*Goal of the exercise*
Your copy should begin at the line containing "The height and" and end at the last line of the records below, matching each line exactly and leaving out pictures.

(Collected data)

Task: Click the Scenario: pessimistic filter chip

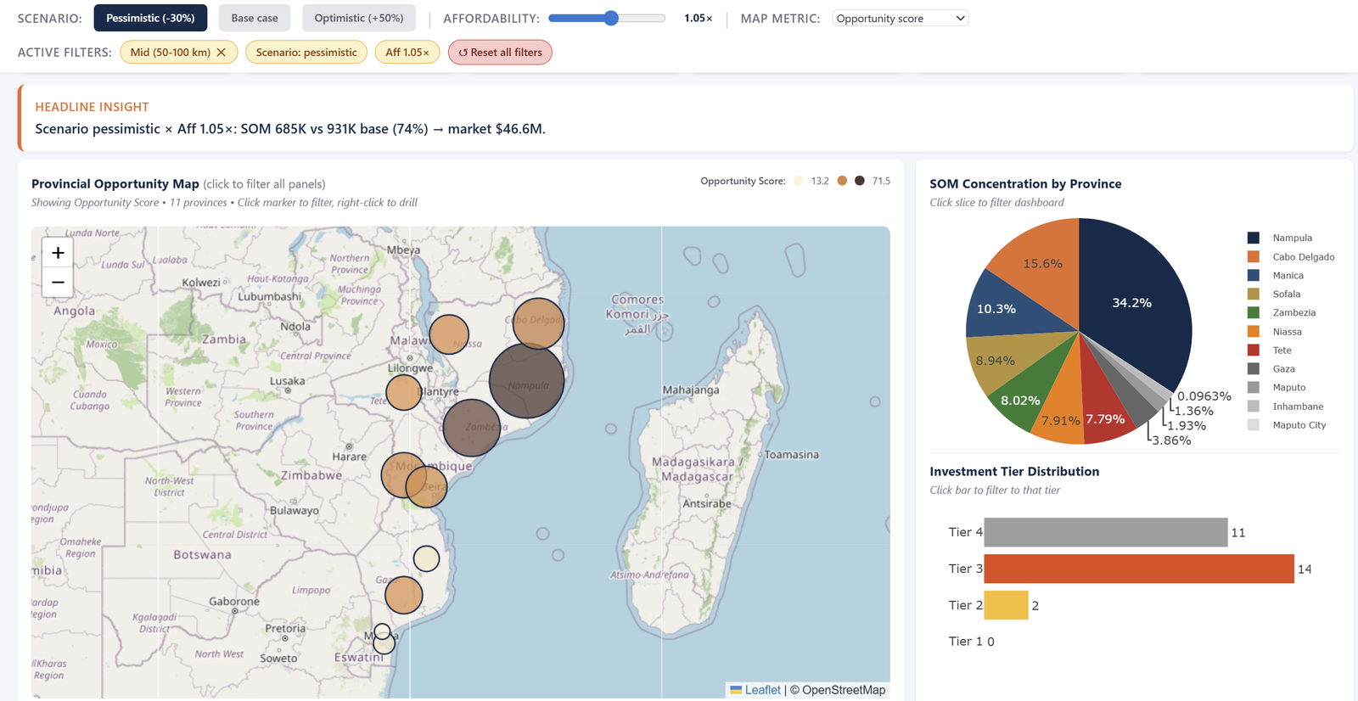Action: click(x=306, y=53)
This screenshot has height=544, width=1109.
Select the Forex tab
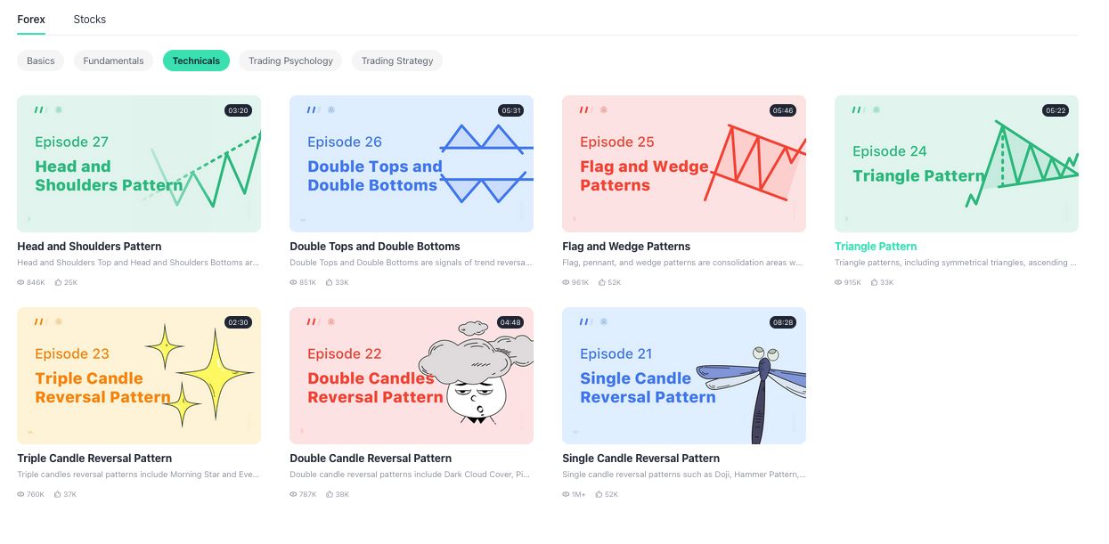click(31, 19)
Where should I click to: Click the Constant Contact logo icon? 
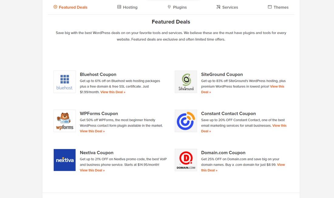pyautogui.click(x=186, y=121)
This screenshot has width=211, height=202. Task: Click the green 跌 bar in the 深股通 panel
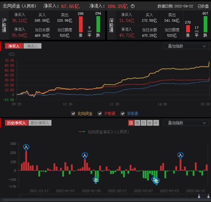[205, 23]
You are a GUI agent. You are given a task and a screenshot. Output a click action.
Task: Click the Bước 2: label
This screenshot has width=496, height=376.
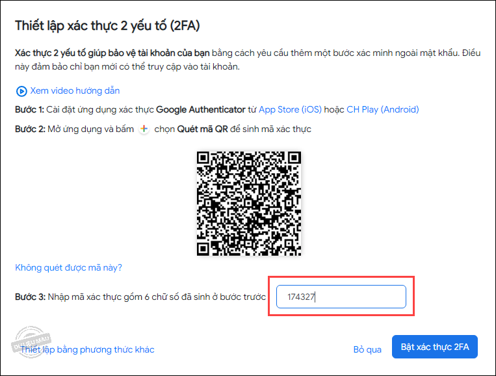(30, 129)
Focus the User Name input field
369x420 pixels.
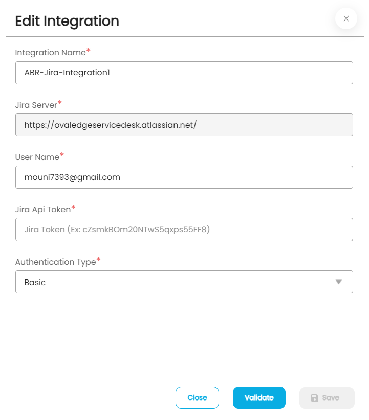[x=184, y=177]
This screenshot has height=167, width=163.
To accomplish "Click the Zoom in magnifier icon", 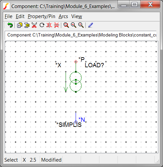I will click(x=81, y=25).
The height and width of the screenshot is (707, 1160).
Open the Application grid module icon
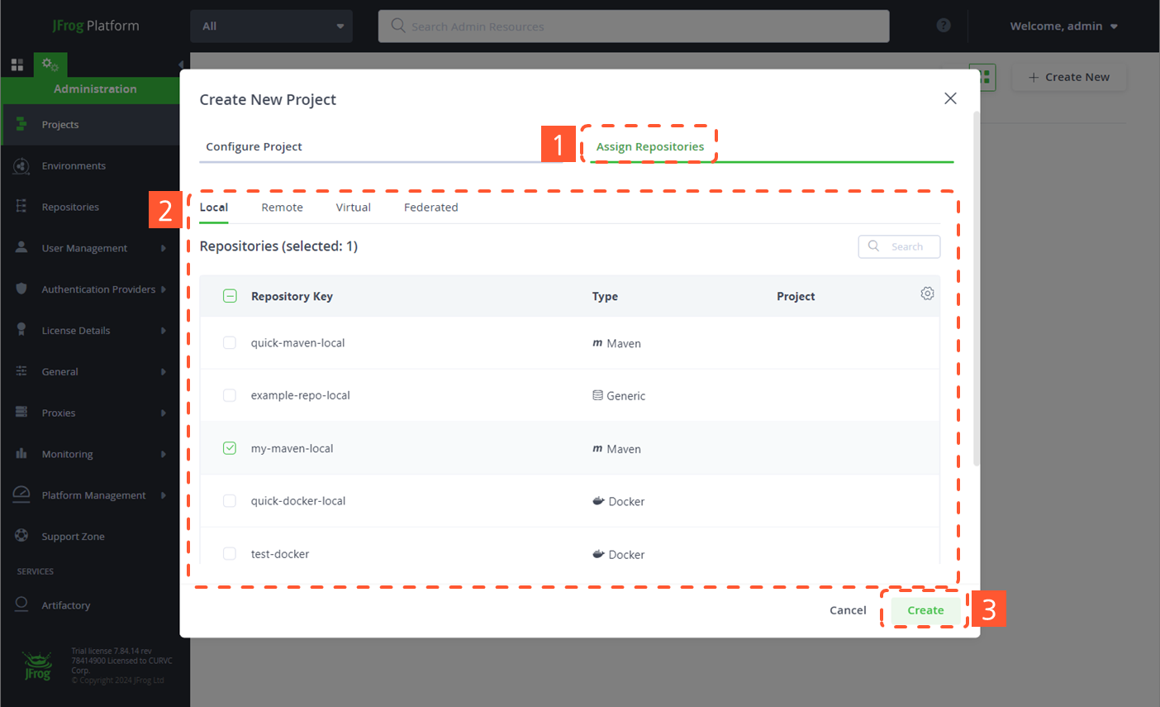(17, 64)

*Output below*
The height and width of the screenshot is (707, 1160).
Open the Application grid module icon
(17, 64)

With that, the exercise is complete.